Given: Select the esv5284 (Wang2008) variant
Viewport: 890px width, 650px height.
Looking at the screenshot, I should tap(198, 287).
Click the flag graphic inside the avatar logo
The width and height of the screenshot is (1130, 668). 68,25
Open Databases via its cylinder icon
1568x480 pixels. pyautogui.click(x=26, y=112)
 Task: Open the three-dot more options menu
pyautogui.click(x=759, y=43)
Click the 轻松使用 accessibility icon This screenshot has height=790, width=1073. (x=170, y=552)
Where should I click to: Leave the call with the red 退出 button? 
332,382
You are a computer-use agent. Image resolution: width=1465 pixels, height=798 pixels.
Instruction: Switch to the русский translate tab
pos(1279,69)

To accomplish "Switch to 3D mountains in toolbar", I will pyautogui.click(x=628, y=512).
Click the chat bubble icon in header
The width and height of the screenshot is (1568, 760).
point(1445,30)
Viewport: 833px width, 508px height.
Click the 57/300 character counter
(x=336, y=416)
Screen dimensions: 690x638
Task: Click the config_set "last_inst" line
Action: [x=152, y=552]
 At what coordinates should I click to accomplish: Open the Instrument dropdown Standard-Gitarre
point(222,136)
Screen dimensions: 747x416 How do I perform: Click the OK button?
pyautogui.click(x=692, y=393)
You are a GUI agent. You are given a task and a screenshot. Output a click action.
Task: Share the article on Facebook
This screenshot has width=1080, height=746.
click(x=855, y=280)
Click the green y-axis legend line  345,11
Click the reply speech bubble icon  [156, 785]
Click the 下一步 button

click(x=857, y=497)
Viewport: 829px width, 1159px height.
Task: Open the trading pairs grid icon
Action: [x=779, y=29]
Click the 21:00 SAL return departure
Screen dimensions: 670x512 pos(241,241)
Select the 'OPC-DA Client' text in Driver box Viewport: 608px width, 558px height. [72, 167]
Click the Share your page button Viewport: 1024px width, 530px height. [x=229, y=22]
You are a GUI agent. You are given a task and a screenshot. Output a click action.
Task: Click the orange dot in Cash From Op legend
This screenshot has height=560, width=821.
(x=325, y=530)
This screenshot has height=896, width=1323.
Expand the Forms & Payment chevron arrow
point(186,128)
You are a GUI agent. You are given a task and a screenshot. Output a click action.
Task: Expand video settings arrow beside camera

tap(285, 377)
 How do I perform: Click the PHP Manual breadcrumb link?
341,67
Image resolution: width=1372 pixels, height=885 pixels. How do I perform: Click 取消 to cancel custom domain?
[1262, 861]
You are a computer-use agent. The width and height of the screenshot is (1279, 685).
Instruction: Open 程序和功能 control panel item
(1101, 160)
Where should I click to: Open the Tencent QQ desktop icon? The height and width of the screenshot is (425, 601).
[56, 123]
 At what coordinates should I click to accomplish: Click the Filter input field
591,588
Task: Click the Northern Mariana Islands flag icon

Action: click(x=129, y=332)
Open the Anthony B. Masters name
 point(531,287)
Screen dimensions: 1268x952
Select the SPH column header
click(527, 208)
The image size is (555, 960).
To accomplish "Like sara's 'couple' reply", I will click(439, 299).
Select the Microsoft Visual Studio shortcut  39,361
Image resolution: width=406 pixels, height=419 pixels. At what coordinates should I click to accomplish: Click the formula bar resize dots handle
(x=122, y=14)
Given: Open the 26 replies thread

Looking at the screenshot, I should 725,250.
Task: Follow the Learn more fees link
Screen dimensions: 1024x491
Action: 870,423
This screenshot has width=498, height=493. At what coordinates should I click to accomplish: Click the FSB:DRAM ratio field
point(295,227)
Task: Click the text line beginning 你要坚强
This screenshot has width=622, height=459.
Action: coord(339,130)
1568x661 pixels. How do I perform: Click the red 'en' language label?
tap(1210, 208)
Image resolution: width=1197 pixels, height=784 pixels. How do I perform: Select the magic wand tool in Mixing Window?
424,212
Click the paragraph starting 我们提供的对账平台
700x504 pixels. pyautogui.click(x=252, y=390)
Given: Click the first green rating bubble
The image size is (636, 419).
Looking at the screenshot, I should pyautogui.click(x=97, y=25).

Task - In the data above, find the line that contains "Click the 轻松使用", then reproduce exactly every line from the first line through that line.

Written response -
Given: Select the esv5284 (Wang2008) variant
Viewport: 890px width, 650px height.
Looking at the screenshot, I should tap(198, 287).
Click the flag graphic inside the avatar logo
The width and height of the screenshot is (1130, 668). 68,25
Open Databases via its cylinder icon
1568x480 pixels. pyautogui.click(x=26, y=112)
 Task: Open the three-dot more options menu
pyautogui.click(x=759, y=43)
Click the 轻松使用 accessibility icon This screenshot has height=790, width=1073. (x=170, y=552)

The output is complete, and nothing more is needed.